Retailers are not the only ones who can use beacons to sell more. Beacons can be used in museums, public transit, and even in restaurants. Despite the fact that beacons have got a lot of media attention in the last two years, many retailers are still weary of adopting them due to concern over feasibility and cost-benefit analysis.
In this blog post, we will talk how retailers can have a successful beacon marketing program.
1. Stop spamming your consumers
Beacons are a great way to interact with your customers and send them offers. But this doesn’t mean that you should spam them with special offers (that are not so special) every time they are within the range of your store or walking around the store. An overload of messages can cause the customer to uninstall the app, undoing the very foundation of your proximity marketing campaign. Messages based on contextually relevant information and the user’s previous buying experience will result in a much better conversion rate as compared to a mass approach.

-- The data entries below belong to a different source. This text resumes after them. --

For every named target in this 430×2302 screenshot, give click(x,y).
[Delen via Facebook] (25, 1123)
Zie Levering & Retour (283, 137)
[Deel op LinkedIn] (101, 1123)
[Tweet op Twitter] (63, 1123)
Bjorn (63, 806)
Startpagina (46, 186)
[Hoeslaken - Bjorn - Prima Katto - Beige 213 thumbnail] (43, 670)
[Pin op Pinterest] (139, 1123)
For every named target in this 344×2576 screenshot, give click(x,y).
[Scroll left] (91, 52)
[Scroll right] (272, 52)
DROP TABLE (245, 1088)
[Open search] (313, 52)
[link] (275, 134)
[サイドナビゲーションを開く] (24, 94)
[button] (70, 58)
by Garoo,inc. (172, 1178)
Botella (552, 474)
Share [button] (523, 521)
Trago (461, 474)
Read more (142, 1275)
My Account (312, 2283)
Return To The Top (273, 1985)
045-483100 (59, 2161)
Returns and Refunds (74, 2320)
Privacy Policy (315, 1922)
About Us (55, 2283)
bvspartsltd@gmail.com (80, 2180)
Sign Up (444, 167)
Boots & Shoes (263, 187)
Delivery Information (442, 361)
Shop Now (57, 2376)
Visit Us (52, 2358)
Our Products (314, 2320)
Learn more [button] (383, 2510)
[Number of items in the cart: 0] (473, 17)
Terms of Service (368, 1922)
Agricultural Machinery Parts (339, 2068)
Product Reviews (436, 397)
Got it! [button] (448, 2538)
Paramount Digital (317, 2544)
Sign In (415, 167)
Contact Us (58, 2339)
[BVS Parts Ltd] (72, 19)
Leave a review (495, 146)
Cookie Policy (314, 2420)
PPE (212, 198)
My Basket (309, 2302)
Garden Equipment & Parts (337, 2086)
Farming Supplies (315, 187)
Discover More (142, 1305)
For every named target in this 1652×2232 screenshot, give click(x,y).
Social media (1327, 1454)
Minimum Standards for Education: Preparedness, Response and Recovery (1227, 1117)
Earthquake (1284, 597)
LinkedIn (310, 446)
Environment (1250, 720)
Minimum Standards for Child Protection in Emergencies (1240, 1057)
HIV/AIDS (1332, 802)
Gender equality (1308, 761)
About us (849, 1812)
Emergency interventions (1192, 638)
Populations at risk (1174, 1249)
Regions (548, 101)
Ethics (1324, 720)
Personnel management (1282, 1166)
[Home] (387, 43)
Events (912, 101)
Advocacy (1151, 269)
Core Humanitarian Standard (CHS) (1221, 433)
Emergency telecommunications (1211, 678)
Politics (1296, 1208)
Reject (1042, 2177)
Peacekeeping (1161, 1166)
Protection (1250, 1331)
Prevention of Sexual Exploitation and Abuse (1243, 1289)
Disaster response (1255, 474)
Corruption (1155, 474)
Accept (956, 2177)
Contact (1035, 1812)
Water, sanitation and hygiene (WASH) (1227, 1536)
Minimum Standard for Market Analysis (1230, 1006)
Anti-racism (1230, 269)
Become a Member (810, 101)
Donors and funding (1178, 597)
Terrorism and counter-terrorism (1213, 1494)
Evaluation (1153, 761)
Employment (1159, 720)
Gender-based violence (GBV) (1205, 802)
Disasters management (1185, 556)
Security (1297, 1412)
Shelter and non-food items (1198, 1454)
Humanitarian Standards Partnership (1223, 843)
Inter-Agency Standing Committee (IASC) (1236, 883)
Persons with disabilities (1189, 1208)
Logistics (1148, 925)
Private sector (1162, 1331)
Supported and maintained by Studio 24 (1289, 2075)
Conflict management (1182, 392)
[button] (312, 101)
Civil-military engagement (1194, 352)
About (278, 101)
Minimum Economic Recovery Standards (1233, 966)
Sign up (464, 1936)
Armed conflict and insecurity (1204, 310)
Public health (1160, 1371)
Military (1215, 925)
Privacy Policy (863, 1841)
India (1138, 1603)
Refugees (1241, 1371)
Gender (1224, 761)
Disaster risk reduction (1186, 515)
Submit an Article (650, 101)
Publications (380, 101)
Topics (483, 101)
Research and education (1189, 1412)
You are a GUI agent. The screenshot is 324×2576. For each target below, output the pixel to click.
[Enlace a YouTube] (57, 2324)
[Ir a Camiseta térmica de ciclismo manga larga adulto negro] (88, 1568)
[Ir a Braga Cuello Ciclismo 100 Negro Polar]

2. Focus on the user experience
When retailers are creating the accompanying mobile app for the customers, they need to ensure that the app cannot just be a “hollow” app capable of pushing only “Special Offer” messages, but also capable of providing a seamless user experience. The app should be able to provide product details, store locations, and feedback forms.
3. Know your hardware
There are many beacon manufacturers in the market today and companies need to do their research before deciding on one. Battery consumption rates, beacon range, temperature changes, exposure to rain and snow are some of the challenges that retailers need to be ready for when installing beacons.
Every beacon has firmware that is manufacturer-specific and this influences the battery life of the device. The transmit power and advertising interval can also impact battery life. Retailers should also deploy beacons in locations where they can ensure maximum coverage which considerably decreases the beacon deployment costs.
4. Know your software
Just as there are various beacon hardware makers, there are a number of companies building beacon software. With the entry of Google Eddystone, there are two main platforms now, with the other one being Apple iBeacon. On top of this, app companies are building their own customized solutions that help retailers get maximum value out of beacons.
5. Create a good backend system
Retailers need to know what kind of reports they want, the campaigns that they want to set in the backend, and what kind of mobile app that they want to offer to their customers. It is also not true that retailers have to create a new mobile app for their customers to start using beacons. An existing mobile app can also be upgraded to include the use of beacon-based proximity marketing services.
These are just some of the basic steps that retailers can take to make beacons into useful marketing tools and reach out to consumers. With a proper strategy in place, your beacon campaigns can give you a good ROI and increase your sales.